What the exercise asks:
Go through the records below and count every line containing "computer". Reply with the count alone.

(Records drawn from a dataset)
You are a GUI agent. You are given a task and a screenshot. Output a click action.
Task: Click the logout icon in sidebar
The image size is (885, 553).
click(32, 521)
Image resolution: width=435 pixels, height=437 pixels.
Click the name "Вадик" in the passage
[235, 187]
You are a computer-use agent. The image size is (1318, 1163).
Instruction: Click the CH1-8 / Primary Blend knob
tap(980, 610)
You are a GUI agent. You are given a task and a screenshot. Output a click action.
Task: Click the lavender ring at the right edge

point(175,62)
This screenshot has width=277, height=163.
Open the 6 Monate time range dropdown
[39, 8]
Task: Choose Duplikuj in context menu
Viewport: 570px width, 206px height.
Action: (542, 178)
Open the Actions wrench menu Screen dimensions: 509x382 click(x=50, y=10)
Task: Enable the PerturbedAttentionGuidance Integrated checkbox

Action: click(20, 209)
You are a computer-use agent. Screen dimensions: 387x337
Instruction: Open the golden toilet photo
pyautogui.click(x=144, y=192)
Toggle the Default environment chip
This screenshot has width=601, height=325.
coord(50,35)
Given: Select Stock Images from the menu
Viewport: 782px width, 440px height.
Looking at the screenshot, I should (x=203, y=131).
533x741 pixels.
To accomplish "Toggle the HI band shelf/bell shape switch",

Your solution:
2